Buti Yoga is a similar hybrid that fuses power yoga, tribal dance, and plyometric moves for a deep abdominal toning that works your body from the inside out. This workout will accomplish everything you need, from yoga and toning to cardio and fun dance moves. With these hybrid classes, you never get bored because you never take the same class twice. In addition to a heart pumping sweat session, they give a keen sense of community that make all women feel at home, which is something essential to accomplishing a great workout. Classes are offered in 32 states and 15 countries, from top yoga studios to internationally recognized gym chains including Hard Candy and Anytime Fitness. They also have online classes on their website.

Read more: 25 Exercises You Can Do Anywhere

The boutique class

If large class environments with people flinging sweat two inches away from you isn’t your thing, and you’re indifferent to the competition aspect, a smaller boutique class could be more your style. Unlike the mega workout conglomerate chains, these classes may take a little more research on your part. But finding that class or instructor you love will keep you coming back for more as well as give you that in-the-know feeling that makes you think your workout is the best kept secret. Most of these boutique classes are held in smaller studios and offer a more relaxed environment (without skimping on the body benefits!) Many of them incorporate props into the class. Trampoline classes are trending right now, where class goers have individual trampolines to work on. This form of exercise offers a lower impact cardio alternative to running or even cycling.

Surfset is another boutique class that takes inspiration from the real movements of surfing to create a workout that builds balance, core strength, and aerobic conditioning. They literally created a machine out of a surfboard that delivers a 45-minute, surf-inspired workout that has the same benefits of working with a BOSU trainer at the gym.

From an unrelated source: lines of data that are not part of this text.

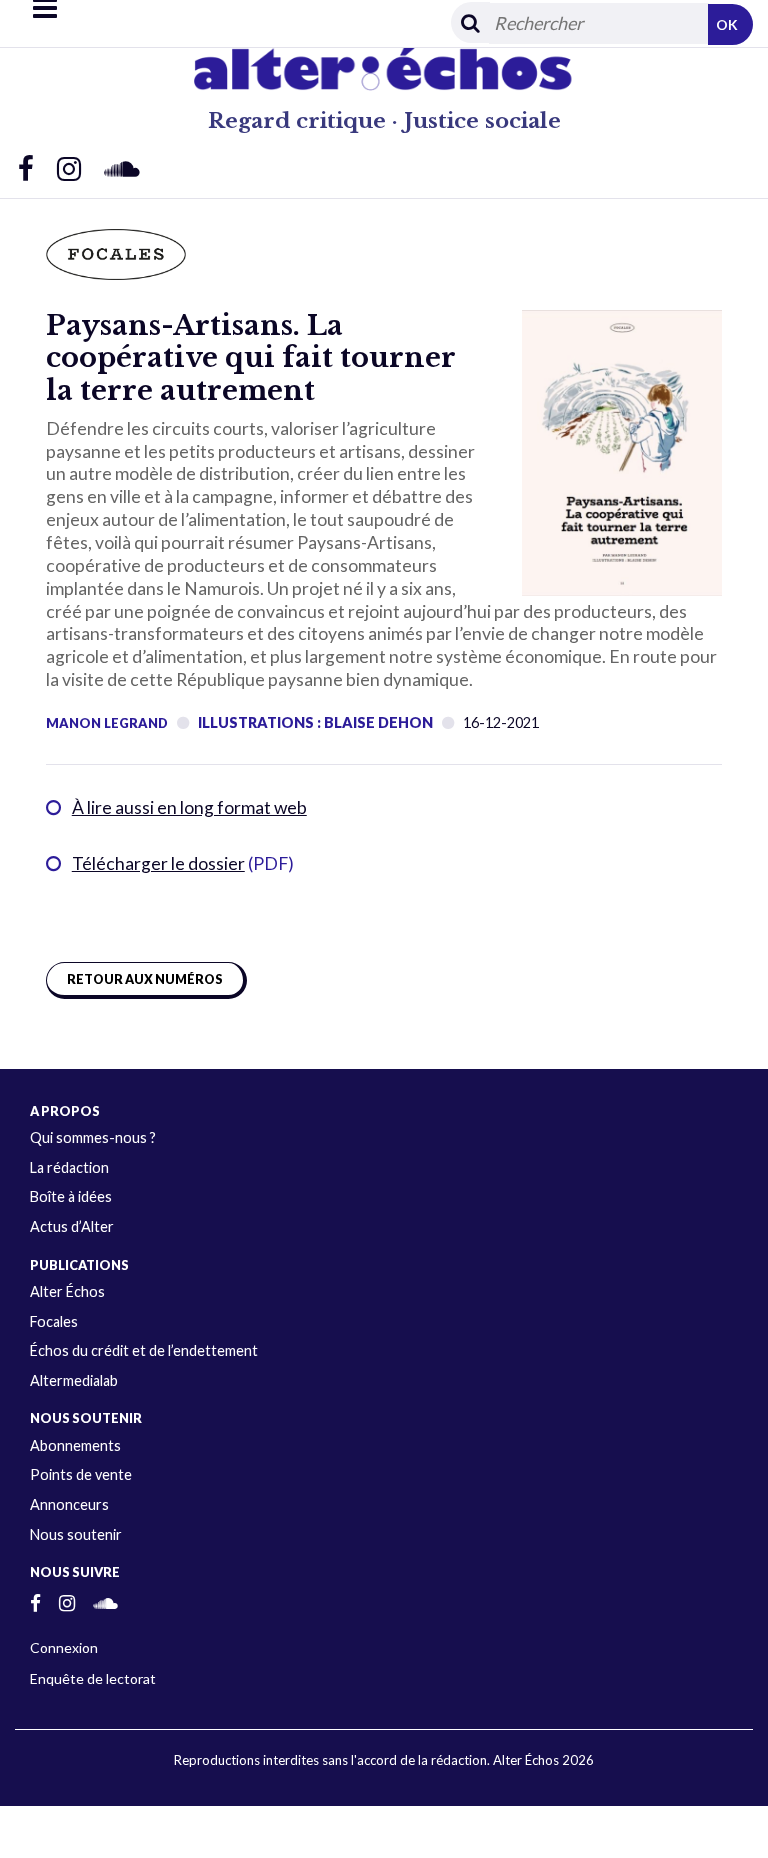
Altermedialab (74, 1380)
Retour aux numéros (145, 979)
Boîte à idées (71, 1196)
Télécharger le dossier (158, 863)
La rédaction (69, 1167)
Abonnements (75, 1445)
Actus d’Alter (72, 1226)
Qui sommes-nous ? (93, 1137)
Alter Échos (67, 1291)
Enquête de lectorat (93, 1678)
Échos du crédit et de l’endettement (144, 1350)
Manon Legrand (107, 723)
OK (727, 24)
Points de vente (81, 1474)
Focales (54, 1321)
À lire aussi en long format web (189, 807)
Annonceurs (69, 1504)
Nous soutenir (76, 1534)
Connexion (64, 1647)
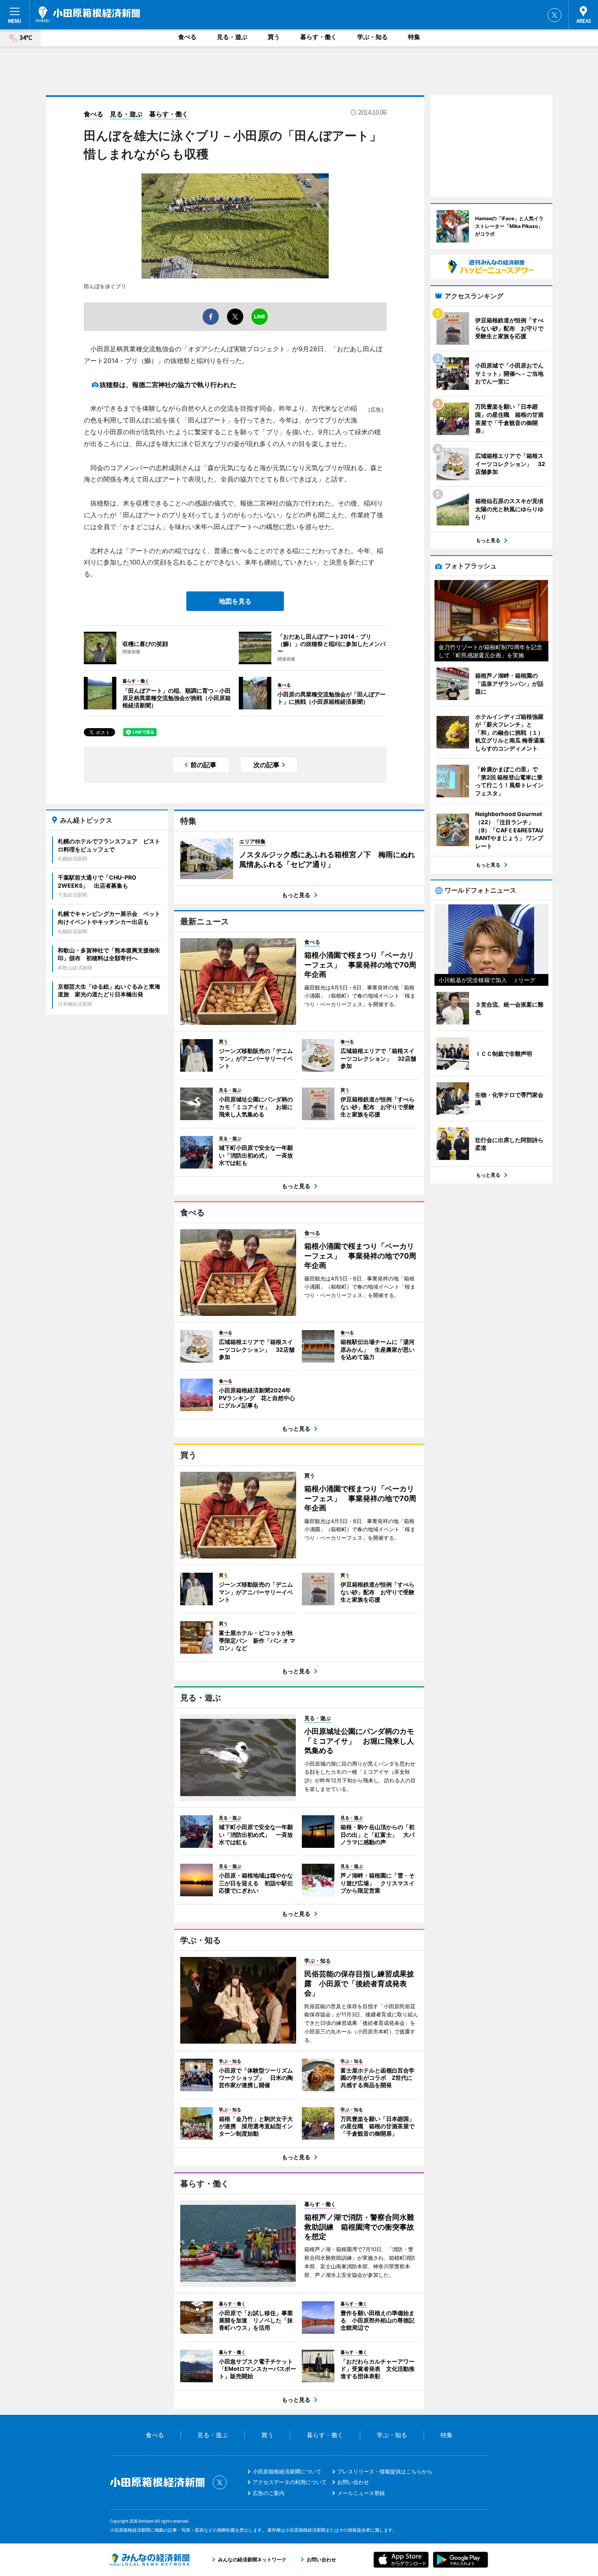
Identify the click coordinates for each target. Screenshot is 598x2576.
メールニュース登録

No matter what sport or pastime you’re into, there’s bound to be a corresponding workout for you; you just have to look.

Read more: 3 Ways to Do a Burpee

Aerial fitness

Aerial yoga and fitness classes seem to be popping up everywhere. They are classes practiced using a set of supported fabric slings that are hung from the ceiling, wall, or other foundational apparatus. People are drawn to this form of physical conditioning because it allows them to feel like they can ‘hang’ with the Cirque du Soleil performers. Some people refer to it as the ‘accidental workout,’ because it allows people to have a fun experience while simultaneously using their entire body to keep them suspended in the air for a long period of time. It also takes a lot of mental prowess; if you don’t pay attention to the choreography of each move you might not know how to get down properly.

Read more: 3 Fat-Burning Strength Exercises

Technology

This one may not be a particular style of classes, but if fitness and technology got together, their offspring would be the thousands of fitness apps, trackers, and other online subscriptions and fitness DVDs that have grown in popularity in the last few years. The latest technological fitness trend: ClassPass. ClassPass is an online monthly membership that allows its members to take unlimited classes at the best fitness studios all over their city for $99 a month. What’s the catch? Well, you can only visit any given studio three times per month. But, this gives you the opportunity to try out numerous different studios and keep your body from hitting a plateau because you will never get bored with all the options!